Yup, Hillary used the word “Trump” a total of 21 times—that is to say, about once every two minutes.

OK, one of those was the lower-case verb “trump,” as in “love trumps hate.” (Yes, Hillary really did utter that worn-out cliché last night.)

But that leaves 20 times when the reference was strictly upper-case Donald Trump.

I’m not the first commentator to point out that Hillary’s campaign has been strangely fixated on Trump with the perverse result of putting Trump in a positive light. “Dilbert” creator Scott Adams has noted for months that it’s a mistake to call too much attention to your opponent in your campaign ads.

The Clinton campaign came out with a new attack ad against Trump that features a number of Republicans trash-talking him. Let’s evaluate it for persuasiveness.

In the 2D world of reason and logic, the ad makes complete sense. Trump says he wants to be a unifier, and the ad shows a bunch of important Republicans saying bad things about him. They do not sound unified.

But no one cares about reason and logic.

Let’s evaluate the ad for its persuasiveness. 

Trump’s proposition is that the establishment is a bunch of useless losers and he can do better. The ad shows Trump being opposed by… a bunch of useless losers on the Republican side. Trump annihilated every one of them. And it wasn’t even hard.

So—let’s see how Hillary did last night:

And most of all, don't believe anyone who says: “I alone can fix it.”

Those were actually Donald Trump's words in Cleveland.

And they should set off alarm bells for all of us.

Really?

I alone can fix it?

Isn't he forgetting?

Troops on the front lines.

Oops! “Troops on the front lines” reminds people of Benghazi.

And then there’s:

Donald Trump can't even handle the rough-and-tumble of a presidential campaign.

He loses his cool at the slightest provocation. When he's gotten a tough question from a reporter. When he's challenged in a debate. When he sees a protestor at a rally.

Imagine him in the Oval Office facing a real crisis. A man you can bait with a tweet is not a man we can trust with nuclear weapons.

I can't put it any better than Jackie Kennedy did after the Cuban Missile Crisis. She said that what worried President Kennedy during that very dangerous time was that a war might be started – not by big men with self-control and restraint, but by little men – the ones moved by fear and pride.
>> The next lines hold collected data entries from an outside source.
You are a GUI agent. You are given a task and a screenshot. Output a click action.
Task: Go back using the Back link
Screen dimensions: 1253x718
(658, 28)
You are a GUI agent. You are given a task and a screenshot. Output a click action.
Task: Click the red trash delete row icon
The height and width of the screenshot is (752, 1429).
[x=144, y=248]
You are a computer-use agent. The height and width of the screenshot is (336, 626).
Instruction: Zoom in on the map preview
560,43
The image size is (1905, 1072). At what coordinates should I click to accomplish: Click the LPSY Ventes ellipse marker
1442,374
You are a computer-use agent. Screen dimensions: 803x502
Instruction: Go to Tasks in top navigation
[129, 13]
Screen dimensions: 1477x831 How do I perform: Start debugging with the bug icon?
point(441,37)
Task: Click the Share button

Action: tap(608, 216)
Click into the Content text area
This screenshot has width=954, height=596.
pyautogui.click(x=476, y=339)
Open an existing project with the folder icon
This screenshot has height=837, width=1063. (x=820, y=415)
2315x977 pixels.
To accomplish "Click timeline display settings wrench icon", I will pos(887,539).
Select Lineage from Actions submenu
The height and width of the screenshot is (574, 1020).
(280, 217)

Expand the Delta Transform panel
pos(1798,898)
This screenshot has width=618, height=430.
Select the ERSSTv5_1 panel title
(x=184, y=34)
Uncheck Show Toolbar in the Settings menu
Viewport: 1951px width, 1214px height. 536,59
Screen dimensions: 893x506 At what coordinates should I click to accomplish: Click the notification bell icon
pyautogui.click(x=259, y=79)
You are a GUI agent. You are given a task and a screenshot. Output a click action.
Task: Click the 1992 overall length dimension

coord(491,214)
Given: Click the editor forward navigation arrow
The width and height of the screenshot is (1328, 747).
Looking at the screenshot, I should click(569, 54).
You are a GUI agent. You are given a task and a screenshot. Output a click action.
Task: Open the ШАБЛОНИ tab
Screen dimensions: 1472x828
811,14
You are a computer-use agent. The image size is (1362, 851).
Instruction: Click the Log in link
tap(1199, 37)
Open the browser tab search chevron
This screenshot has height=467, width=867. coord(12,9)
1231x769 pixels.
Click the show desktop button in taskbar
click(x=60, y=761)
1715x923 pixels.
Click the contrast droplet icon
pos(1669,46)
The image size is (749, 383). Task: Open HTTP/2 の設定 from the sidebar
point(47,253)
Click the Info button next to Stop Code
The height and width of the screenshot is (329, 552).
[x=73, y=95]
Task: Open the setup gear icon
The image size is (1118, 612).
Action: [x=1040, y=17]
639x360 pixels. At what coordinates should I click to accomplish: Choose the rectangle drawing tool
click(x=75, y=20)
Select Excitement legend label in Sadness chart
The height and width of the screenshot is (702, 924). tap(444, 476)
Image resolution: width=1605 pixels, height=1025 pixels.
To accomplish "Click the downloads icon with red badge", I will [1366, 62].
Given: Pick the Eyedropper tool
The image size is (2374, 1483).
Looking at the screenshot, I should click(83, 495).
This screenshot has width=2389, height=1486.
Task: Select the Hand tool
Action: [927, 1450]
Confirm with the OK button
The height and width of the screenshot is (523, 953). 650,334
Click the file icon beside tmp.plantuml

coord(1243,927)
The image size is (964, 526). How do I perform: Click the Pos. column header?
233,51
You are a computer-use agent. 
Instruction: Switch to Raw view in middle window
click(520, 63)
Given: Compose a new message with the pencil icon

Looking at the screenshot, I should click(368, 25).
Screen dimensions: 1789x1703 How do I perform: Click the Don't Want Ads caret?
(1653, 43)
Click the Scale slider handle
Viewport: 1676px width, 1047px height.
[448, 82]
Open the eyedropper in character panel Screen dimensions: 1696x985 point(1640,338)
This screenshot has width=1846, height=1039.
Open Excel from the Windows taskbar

Since Donald Trump is 6’2”, “little men” is not what comes to mind when you think about the Donald. And given that Hillary herself is only 5’6”, you inevitably—if unconsciously–find yourself asking who’d do a better job “facing” a Cuban Missile-style crisis.

I’m not saying that Hillary didn’t give a great speech. “Who am I to judge?” to quote the pope.

Although I could have done without the hoary “The only thing we have to fear is fear itself” and the cringe-inducing:

We heard the man from Hope, Bill Clinton.

And the man of Hope, Barack Obama.

Who wrote that?

But still, it’s really not a good idea to keep reminding people that you have this GOP opponent named Donald Trump and that he’s giving you a run for your money right now.